At first, this was regarded by some as an embarrassing admission that could not possibly be right. But only two years later, the European Commission started a process of wholesale legislative reform that culminated with the adoption of the EU General Data Protection Regulation (GDPR) in April 2016. We all know by now that the GDPR is the result of many political and regulatory compromises caused by the precarious balance created by the various forces at play – the unstoppable development of technology, the increasing value of data, the urgent need to protect people’s digital lives, and the prosperity of Europe and the rest of the work.
No one would claim that the GDPR is perfect, not least because we don’t live in a flawless world. But at a recent public debate organised by the Financial Times about whether the GDPR placed unnecessary burdens on businesses, a sizeable majority of 77% of the attendees voted that it did not. German MEP Jan Albrecht and I joined forces to argue from slightly perspectives why, despite its imperfections, the GDPR’s burdens were not disproportionate but justified and manageable. Our opponents made very credible arguments in the opposite direction, so it was somewhat surprising to see such an overwhelming level of support for the GDPR coming from businesses. How can it be that such an intricate and prescriptive piece of legislation has already been accepted so widely?
For starters, most international businesses welcome the level of harmonisation brought by the GDPR. Sure, the EU is not a homogeneous body by any means. Brexit aside, given its huge diversity of cultures, legal systems and societies it is almost a miracle that the EU operates with any degree of cohesion. But the fact that the core EU data protection rules that will be applicable in the future are set out in a Regulation – as opposed to a Directive – will provide much certainty to those operating across borders. So whilst there are some areas where Member States can and will exercise their discretion, one of the GDPR’s virtues will be to allow EU multinationals to follow a uniform set of rules no matter where they operate.

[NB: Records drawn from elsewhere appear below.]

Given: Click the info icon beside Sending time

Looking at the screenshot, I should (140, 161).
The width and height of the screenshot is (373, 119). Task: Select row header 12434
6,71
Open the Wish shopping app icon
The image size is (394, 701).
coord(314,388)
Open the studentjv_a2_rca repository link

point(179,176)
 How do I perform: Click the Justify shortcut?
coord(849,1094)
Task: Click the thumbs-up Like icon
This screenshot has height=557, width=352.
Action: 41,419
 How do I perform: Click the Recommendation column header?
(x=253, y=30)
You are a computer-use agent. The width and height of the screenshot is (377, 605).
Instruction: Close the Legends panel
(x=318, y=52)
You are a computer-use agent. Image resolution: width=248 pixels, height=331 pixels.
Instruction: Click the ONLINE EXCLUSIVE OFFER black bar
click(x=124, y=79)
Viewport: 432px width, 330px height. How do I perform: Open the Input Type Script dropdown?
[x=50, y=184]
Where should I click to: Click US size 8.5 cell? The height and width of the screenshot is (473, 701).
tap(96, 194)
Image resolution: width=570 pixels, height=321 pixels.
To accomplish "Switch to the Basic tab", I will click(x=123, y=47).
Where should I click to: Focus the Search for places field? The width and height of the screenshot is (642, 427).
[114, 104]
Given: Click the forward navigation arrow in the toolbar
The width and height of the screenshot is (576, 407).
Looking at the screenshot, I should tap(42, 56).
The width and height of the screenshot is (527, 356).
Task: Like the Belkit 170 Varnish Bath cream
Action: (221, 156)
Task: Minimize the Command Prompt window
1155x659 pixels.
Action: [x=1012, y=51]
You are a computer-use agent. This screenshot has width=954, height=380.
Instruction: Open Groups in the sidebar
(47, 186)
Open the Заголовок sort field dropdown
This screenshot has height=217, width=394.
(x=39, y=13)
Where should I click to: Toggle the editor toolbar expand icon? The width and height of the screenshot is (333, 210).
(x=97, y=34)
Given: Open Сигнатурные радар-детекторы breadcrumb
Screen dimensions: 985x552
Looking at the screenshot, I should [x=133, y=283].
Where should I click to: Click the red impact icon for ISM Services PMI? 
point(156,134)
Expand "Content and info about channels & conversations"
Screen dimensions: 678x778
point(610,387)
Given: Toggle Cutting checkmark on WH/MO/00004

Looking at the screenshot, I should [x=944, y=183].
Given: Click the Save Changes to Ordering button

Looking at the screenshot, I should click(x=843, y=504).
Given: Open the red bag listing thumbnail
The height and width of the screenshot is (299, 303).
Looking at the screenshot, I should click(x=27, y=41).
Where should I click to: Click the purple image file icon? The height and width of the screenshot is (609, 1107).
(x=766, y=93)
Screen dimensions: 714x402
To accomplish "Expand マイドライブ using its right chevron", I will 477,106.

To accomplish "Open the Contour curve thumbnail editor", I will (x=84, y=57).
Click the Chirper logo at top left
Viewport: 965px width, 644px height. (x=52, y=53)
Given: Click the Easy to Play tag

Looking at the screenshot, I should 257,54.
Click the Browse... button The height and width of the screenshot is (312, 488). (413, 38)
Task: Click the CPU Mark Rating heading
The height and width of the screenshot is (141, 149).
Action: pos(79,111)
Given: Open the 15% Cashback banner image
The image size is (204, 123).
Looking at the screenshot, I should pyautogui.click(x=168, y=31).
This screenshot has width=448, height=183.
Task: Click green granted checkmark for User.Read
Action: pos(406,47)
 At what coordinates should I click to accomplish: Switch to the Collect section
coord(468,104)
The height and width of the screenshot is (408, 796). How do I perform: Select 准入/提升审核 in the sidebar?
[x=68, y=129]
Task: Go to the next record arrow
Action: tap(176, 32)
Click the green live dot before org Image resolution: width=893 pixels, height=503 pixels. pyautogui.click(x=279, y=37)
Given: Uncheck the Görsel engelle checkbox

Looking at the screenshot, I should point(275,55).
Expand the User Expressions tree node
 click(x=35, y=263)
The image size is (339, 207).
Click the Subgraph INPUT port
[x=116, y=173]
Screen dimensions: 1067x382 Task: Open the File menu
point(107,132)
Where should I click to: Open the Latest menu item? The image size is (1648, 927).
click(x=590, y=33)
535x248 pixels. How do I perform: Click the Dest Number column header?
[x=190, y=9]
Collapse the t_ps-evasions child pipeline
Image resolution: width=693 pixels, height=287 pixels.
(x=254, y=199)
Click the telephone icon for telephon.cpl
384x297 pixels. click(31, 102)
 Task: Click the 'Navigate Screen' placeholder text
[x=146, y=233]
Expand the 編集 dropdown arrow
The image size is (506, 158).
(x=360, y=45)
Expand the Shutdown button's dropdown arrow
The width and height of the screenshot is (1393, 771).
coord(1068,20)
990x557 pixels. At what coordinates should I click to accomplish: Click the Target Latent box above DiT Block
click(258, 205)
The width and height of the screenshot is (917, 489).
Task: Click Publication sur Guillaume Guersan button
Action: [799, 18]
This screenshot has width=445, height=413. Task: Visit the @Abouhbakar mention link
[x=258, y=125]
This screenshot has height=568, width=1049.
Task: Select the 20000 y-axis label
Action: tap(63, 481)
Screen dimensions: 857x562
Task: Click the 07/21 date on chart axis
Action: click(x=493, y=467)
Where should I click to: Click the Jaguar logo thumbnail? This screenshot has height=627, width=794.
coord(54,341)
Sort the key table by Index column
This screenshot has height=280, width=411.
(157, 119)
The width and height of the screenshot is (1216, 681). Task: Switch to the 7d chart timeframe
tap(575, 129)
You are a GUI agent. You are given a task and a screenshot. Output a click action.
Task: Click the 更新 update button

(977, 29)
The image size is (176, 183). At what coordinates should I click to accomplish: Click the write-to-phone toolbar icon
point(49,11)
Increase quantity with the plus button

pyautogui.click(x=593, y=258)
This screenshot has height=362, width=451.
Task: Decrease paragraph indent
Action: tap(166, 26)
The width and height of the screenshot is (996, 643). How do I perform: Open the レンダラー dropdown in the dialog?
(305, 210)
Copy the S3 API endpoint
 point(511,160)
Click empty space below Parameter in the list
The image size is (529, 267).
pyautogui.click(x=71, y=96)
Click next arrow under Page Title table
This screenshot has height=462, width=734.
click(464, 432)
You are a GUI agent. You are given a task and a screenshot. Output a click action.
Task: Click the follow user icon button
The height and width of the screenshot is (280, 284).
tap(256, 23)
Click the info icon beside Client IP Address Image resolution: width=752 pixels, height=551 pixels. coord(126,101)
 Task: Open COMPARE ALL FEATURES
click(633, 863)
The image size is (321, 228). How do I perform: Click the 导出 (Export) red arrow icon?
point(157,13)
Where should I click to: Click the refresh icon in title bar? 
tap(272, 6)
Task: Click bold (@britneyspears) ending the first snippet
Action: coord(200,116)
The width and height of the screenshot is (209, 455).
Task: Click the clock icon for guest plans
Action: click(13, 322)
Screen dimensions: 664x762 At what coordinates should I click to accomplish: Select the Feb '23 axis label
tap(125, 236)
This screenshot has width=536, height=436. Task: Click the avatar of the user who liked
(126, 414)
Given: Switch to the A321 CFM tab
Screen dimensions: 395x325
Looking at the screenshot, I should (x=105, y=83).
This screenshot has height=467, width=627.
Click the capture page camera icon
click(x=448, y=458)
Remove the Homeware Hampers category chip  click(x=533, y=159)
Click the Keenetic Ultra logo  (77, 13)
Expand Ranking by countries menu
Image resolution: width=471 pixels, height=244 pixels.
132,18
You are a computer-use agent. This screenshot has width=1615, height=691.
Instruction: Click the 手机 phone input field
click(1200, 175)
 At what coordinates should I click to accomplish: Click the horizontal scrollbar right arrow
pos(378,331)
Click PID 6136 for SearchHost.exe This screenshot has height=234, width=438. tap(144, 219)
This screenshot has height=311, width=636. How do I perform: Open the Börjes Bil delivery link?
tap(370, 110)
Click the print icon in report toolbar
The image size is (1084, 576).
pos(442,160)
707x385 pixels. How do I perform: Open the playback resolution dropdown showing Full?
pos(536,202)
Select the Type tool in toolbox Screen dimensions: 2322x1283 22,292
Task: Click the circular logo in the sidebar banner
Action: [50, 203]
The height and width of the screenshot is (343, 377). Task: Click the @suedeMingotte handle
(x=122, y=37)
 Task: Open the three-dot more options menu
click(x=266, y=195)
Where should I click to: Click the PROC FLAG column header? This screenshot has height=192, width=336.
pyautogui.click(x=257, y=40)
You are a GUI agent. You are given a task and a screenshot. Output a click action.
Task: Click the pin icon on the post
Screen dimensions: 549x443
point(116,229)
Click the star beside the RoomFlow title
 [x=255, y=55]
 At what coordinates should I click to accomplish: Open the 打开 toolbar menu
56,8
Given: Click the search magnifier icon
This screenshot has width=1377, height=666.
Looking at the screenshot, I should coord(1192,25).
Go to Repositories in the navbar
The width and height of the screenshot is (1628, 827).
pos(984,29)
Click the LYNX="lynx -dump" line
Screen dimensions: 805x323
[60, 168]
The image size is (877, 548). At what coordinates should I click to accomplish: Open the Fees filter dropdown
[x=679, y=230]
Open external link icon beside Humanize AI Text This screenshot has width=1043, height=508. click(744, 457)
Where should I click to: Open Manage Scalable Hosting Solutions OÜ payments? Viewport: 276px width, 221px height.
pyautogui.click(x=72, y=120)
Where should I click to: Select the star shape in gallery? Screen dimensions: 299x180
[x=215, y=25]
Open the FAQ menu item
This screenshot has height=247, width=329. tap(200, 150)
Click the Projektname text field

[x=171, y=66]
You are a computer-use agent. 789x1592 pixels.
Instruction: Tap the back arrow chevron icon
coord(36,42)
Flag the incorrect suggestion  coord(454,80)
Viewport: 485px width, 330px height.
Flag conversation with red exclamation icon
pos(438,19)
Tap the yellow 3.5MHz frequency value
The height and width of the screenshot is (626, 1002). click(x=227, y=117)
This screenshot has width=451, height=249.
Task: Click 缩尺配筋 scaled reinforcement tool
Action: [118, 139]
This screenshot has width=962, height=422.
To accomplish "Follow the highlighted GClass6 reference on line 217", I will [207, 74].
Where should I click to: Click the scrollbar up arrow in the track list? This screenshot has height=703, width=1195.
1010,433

Linked to this is the new system of supervision and the ‘lead authority’ concept. Many would have preferred an even simpler system with one single regulator having exclusive competence over the use of personal data by the same organisation anywhere in the EU. But since the ‘One Stop Shop’ idea was not a realistic option in the ever so varied EU, we have ended up with the next best thing – cooperation and the consistency mechanism. If all of the national data protection authorities are able to trust each other – and there is no reason why they shouldn’t – it will be possible for multinational businesses to benefit from a much greater level of supervisory consistency than ever before.
By and large, the GDPR is also a victory for technological neutrality. Once again, it is impossible for such a complex and technologically driven law to avoid making references to some of today’s technologies, yet the GDPR fares pretty well when it comes to using generic language and concepts in that respect. No doubt, this will be tested in the years to come, but with a bit of common sense and interpretative help from courts and regulators, it should be possible to consistently apply the GDPR as technology evolves and new digital wonders emerge from our collective imagination.
But perhaps the most positive feature of the GDPR from a business perspective is the so-called ‘risk-based approach’. This means that whilst the rules are the same for everyone, their application will vary in practice depending on the level of risk that a given data activity presents for people’s privacy. In other words, many of the obligations in the GDPR do not work like an on / off switch, but more like a dimmer that allows for different degrees of intensity. This could be regarded as a weakness and a source of uncertainty, but in practice, the risk-based approach is what will make the GDPR not only effective but fair.
It is not difficult to be critical of the GDPR if one chooses to do so. Its complexity can be daunting and its effectiveness will be put to the test at every instance. Yet underneath its prescriptive text, there is a well-intended attempt to make it compatible with our digital future. Responsible businesses should not fear the GDPR but learn to work with it and see it as a way of future-proofing its data practices.